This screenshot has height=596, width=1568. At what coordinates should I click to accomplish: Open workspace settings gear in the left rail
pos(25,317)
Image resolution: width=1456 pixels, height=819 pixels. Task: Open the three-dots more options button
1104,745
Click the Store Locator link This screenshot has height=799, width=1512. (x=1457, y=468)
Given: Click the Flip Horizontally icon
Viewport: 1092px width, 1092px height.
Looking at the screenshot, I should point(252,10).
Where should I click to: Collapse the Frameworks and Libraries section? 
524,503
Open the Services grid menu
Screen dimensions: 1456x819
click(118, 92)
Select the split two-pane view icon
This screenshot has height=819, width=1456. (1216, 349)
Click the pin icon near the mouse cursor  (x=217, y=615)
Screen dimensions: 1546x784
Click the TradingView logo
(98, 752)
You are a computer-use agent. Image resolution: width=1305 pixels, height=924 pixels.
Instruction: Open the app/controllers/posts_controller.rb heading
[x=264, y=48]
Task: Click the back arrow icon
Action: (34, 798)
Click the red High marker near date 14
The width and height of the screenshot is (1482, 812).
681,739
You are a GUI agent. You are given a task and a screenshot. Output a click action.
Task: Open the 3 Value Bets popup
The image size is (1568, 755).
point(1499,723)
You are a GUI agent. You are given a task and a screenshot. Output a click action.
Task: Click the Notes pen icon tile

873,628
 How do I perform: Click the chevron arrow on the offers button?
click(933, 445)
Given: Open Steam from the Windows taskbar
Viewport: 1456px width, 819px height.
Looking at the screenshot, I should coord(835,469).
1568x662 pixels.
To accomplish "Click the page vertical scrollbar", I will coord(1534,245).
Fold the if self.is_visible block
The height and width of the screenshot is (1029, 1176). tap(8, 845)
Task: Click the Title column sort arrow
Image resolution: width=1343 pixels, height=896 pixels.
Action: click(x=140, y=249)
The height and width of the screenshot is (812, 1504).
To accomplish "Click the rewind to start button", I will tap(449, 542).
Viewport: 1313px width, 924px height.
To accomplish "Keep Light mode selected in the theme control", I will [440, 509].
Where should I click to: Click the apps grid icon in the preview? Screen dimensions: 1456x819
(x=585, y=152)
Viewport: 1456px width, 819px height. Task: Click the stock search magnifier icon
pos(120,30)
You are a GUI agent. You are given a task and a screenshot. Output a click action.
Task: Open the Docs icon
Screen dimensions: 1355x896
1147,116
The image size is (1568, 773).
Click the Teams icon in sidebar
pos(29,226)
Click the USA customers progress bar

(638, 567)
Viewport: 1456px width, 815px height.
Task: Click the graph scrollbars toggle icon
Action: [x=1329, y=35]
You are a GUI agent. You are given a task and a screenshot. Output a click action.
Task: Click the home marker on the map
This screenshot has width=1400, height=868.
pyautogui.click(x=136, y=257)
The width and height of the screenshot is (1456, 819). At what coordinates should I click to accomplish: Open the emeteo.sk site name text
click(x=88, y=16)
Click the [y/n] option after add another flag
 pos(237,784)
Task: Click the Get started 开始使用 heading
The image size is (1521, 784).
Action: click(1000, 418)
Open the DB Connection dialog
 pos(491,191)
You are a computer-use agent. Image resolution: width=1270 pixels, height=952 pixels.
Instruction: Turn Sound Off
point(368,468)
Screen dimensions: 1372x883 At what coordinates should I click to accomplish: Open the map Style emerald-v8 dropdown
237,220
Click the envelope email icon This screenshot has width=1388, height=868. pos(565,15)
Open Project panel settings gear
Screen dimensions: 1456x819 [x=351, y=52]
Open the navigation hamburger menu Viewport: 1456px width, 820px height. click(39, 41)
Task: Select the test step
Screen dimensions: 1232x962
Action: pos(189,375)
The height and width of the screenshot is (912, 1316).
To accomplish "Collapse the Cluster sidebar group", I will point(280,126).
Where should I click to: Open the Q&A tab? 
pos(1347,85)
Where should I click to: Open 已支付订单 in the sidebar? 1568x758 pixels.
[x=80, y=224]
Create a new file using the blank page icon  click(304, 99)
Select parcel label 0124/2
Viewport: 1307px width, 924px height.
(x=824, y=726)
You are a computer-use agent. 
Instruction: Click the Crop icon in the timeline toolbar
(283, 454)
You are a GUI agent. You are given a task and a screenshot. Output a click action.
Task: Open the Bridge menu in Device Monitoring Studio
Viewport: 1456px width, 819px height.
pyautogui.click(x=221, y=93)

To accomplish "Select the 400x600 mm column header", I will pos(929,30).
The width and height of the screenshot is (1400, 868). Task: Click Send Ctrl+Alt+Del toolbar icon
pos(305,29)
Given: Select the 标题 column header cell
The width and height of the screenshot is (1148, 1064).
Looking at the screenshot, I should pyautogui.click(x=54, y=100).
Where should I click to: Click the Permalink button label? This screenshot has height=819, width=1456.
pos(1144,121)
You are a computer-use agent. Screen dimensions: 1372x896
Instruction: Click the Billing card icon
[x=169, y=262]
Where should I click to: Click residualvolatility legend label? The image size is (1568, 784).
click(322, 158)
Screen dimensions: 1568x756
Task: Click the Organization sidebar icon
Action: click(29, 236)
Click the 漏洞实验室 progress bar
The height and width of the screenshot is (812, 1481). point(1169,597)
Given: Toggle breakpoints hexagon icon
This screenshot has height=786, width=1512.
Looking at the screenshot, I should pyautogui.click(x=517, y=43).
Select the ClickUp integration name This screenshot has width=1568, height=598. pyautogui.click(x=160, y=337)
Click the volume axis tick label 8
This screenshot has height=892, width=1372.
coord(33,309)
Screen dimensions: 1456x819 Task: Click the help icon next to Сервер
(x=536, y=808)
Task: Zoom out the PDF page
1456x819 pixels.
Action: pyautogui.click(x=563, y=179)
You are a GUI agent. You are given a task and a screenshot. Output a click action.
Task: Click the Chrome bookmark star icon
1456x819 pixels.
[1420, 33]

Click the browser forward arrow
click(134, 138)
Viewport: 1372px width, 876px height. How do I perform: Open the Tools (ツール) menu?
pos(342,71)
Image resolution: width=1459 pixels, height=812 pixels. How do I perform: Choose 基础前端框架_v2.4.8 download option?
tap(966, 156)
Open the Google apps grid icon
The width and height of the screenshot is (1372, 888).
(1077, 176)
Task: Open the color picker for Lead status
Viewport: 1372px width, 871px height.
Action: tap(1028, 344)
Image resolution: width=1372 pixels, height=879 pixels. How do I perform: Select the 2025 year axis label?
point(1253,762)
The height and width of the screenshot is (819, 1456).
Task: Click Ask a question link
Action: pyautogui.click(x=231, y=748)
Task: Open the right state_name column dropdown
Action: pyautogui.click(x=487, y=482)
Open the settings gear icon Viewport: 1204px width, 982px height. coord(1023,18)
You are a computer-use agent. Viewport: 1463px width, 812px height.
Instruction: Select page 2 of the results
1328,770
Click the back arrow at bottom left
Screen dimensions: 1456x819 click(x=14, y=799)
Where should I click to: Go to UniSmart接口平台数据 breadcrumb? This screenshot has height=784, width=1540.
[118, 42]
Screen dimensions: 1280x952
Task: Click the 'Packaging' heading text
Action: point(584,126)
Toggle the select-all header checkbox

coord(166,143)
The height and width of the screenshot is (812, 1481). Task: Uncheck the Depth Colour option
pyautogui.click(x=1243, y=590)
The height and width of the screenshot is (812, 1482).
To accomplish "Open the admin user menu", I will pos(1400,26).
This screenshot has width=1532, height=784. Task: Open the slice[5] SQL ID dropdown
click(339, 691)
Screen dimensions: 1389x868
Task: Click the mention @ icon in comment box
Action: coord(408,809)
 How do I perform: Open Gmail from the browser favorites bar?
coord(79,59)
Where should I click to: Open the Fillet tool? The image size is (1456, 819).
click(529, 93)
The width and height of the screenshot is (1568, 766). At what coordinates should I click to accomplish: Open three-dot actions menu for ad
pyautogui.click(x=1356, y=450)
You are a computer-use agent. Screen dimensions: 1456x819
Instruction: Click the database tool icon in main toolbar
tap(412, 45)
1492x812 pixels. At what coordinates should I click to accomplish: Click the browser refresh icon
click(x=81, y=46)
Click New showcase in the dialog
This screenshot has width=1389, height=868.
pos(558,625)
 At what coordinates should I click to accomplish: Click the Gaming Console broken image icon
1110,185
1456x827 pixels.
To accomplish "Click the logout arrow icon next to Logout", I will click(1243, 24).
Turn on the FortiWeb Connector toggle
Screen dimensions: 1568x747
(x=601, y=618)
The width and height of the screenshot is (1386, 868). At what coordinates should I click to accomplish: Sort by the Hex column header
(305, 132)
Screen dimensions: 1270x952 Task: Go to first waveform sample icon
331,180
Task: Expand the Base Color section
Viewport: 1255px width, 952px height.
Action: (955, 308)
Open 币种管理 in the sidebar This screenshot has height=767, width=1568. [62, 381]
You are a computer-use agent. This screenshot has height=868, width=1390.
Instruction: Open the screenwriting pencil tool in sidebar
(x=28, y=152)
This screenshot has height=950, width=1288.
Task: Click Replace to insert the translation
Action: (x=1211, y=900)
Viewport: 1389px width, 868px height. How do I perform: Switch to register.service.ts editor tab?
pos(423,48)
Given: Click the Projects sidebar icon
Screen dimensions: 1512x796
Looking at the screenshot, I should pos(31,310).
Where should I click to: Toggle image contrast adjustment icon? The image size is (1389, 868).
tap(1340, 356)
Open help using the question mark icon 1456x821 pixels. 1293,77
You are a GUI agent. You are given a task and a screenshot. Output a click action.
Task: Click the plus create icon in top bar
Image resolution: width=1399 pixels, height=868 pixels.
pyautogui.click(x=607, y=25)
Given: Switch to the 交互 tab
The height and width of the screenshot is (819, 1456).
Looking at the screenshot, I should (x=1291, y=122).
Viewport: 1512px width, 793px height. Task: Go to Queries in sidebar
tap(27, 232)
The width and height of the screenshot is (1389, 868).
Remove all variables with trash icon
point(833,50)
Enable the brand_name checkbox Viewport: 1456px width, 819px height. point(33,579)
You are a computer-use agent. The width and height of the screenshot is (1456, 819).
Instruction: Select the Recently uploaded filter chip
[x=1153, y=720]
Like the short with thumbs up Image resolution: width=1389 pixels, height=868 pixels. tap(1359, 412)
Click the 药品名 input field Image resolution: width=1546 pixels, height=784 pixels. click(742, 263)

> _YOUR ASSIGNMENT_
Please return the lines above that run from the line containing "Task: Open the color picker for Lead status" to the line containing "Open the settings", inclusive, exactly and with no other lines.

> _ANSWER SECTION_
Task: Open the color picker for Lead status
Viewport: 1372px width, 871px height.
Action: tap(1028, 344)
Image resolution: width=1372 pixels, height=879 pixels. How do I perform: Select the 2025 year axis label?
point(1253,762)
The height and width of the screenshot is (819, 1456).
Task: Click Ask a question link
Action: pyautogui.click(x=231, y=748)
Task: Open the right state_name column dropdown
Action: pyautogui.click(x=487, y=482)
Open the settings gear icon Viewport: 1204px width, 982px height. coord(1023,18)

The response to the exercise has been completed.